++++ Records to use ++++

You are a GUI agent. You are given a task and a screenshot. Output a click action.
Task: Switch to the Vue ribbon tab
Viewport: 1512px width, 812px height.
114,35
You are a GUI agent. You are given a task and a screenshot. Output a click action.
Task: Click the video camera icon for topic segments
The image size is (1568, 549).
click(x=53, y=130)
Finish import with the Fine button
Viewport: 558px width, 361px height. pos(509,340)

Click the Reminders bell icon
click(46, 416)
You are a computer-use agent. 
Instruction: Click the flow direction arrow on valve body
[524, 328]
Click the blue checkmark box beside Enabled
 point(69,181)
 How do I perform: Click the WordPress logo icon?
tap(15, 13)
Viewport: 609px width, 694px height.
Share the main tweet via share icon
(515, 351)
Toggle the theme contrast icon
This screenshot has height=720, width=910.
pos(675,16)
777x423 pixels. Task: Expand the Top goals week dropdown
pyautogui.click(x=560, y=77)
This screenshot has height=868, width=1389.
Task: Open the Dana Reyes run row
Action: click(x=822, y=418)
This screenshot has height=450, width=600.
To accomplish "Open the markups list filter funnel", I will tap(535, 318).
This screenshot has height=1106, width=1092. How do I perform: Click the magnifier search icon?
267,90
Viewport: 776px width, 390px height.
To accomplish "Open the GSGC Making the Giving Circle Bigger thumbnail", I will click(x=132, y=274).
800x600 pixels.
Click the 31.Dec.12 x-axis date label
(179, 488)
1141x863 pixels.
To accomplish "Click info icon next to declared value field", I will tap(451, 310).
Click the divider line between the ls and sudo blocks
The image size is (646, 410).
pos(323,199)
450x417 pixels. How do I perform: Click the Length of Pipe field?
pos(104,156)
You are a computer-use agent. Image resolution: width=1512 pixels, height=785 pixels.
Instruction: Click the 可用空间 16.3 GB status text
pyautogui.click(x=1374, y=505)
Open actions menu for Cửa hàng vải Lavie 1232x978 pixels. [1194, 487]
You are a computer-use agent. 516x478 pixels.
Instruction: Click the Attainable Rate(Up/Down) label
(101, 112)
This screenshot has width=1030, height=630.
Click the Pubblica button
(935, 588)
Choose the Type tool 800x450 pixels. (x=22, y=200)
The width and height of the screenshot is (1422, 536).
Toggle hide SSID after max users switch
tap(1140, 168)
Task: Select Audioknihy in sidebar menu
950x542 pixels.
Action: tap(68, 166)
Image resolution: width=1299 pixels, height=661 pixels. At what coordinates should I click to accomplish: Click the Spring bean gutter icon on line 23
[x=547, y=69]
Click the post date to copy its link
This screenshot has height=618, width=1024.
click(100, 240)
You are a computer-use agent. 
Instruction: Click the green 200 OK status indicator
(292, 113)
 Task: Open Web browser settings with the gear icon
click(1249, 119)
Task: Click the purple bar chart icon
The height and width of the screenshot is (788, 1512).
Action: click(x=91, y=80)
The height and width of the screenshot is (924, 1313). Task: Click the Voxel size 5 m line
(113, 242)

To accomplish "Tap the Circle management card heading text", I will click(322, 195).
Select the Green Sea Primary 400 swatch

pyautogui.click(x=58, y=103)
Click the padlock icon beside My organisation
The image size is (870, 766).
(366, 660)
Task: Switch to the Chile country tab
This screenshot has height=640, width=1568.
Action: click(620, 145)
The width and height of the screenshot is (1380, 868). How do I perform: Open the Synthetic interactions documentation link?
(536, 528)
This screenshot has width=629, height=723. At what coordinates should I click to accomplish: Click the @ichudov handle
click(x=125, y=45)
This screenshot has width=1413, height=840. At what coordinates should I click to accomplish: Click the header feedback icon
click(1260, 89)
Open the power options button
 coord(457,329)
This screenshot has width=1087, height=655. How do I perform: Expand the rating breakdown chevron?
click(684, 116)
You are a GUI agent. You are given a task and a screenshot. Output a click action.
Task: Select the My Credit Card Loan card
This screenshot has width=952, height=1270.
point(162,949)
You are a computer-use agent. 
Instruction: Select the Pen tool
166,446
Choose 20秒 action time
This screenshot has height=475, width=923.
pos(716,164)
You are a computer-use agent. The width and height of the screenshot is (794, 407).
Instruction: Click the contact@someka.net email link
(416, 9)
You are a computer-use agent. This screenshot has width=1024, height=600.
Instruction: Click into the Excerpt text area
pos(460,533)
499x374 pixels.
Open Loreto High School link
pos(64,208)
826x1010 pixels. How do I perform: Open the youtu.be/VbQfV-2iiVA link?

++++

Please write out the items again, requests included, starting at the line that contains "This screenshot has width=1087, height=655." and ending at the last item, and shift every coordinate in the answers by -97.

This screenshot has width=1087, height=655. How do I perform: Expand the rating breakdown chevron?
click(587, 19)
You are a GUI agent. You are given a task and a screenshot. Output a click action.
Task: Select the My Credit Card Loan card
This screenshot has width=952, height=1270.
point(65,852)
You are a computer-use agent. 
Instruction: Select the Pen tool
69,349
Choose 20秒 action time
This screenshot has height=475, width=923.
pos(619,67)
You are a computer-use agent. The width and height of the screenshot is (794, 407).
Instruction: Click the contact@someka.net email link
(319, -88)
You are a computer-use agent. This screenshot has width=1024, height=600.
Instruction: Click into the Excerpt text area
pos(363,436)
499x374 pixels.
Open Loreto High School link
pos(-33,111)
826x1010 pixels. How do I perform: Open the youtu.be/VbQfV-2iiVA link?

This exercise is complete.